Le autorità regionali hanno precisato che il monitoraggio proseguirà nei prossimi giorni per valutare l’andamento delle concentrazioni di PM10 e verificare se sussistano le condizioni per la disattivazione delle misure. L’obiettivo è contenere l’accumulo di polveri sottili in una fase meteorologica caratterizzata da scarsa ventilazione e condizioni favorevoli al ristagno degli inquinanti.

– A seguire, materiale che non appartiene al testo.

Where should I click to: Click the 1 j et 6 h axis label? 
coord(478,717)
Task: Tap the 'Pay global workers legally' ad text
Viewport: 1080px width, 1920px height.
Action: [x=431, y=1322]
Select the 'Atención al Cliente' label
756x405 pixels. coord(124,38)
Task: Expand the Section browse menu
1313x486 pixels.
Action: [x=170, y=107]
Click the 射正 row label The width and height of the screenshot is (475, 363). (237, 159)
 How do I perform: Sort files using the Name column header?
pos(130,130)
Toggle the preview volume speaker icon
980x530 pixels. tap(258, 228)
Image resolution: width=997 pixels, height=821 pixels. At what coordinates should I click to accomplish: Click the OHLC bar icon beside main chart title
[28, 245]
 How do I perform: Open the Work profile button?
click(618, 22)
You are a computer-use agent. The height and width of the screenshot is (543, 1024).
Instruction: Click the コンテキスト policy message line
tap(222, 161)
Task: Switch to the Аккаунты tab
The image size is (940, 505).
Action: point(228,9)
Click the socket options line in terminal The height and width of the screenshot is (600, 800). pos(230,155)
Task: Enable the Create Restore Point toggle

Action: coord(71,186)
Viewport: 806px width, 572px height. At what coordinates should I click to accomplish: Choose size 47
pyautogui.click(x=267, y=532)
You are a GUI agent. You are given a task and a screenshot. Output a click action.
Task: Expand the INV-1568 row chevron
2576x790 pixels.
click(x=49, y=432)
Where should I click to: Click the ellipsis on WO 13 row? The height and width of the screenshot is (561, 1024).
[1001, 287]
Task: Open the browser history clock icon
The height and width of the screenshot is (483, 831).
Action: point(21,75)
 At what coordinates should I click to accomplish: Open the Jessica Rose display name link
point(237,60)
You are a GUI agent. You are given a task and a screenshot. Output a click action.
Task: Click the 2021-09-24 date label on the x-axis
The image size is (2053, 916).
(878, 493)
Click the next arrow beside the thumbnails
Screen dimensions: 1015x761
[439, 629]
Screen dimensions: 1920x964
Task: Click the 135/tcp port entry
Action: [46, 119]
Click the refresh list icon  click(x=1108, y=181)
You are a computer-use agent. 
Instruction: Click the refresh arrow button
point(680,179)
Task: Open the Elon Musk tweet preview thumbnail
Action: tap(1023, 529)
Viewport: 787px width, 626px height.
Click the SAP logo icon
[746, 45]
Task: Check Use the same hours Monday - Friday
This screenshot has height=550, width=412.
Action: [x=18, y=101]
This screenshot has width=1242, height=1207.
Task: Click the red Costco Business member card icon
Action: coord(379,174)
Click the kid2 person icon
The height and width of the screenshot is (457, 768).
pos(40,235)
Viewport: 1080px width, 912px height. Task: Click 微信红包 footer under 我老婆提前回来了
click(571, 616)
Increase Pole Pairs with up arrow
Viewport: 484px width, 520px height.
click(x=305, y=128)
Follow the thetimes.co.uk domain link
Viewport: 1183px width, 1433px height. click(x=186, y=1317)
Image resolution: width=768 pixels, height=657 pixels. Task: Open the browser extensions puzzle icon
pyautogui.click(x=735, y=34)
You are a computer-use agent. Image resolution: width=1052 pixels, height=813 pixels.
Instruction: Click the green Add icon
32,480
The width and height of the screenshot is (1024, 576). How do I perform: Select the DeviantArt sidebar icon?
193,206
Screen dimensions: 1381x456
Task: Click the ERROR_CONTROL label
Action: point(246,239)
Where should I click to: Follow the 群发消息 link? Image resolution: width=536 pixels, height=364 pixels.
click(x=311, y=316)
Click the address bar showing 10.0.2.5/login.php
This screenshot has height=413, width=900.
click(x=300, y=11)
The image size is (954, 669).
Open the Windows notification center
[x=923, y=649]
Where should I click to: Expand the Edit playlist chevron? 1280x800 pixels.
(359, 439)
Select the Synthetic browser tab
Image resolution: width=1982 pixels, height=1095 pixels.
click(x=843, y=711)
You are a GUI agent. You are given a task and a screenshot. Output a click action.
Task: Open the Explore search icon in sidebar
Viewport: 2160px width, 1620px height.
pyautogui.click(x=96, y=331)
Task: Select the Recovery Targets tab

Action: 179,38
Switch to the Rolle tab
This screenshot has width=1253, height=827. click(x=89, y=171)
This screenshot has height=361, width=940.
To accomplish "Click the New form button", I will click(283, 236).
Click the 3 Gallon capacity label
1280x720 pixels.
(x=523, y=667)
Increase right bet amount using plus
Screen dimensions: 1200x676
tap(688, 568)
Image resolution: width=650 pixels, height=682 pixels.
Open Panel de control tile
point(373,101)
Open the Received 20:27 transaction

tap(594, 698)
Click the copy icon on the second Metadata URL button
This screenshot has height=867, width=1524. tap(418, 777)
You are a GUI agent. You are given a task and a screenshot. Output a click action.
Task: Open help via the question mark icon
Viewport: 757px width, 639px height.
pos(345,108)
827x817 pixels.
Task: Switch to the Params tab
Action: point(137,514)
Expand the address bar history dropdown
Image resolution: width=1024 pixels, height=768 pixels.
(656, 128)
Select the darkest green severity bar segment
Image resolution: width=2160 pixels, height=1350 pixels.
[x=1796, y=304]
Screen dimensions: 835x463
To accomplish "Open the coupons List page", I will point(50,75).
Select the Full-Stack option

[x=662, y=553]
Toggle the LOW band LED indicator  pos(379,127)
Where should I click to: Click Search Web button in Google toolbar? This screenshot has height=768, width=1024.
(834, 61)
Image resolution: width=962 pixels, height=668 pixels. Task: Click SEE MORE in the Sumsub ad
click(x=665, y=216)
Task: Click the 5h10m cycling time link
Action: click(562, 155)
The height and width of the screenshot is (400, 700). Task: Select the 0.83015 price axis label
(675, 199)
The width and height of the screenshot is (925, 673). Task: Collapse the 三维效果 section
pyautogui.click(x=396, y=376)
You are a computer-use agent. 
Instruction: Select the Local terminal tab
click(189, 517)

Tutte le informazioni aggiornate sulle misure temporanee sono disponibili sul portale ufficiale www.infoaria.regione.lombardia.it, dove è possibile attivare un servizio di notifiche per ricevere alert in tempo reale. La registrazione consente ai cittadini di essere informati tempestivamente sull’attivazione e sulla revoca dei provvedimenti, facilitando l’adeguamento alle disposizioni in vigore.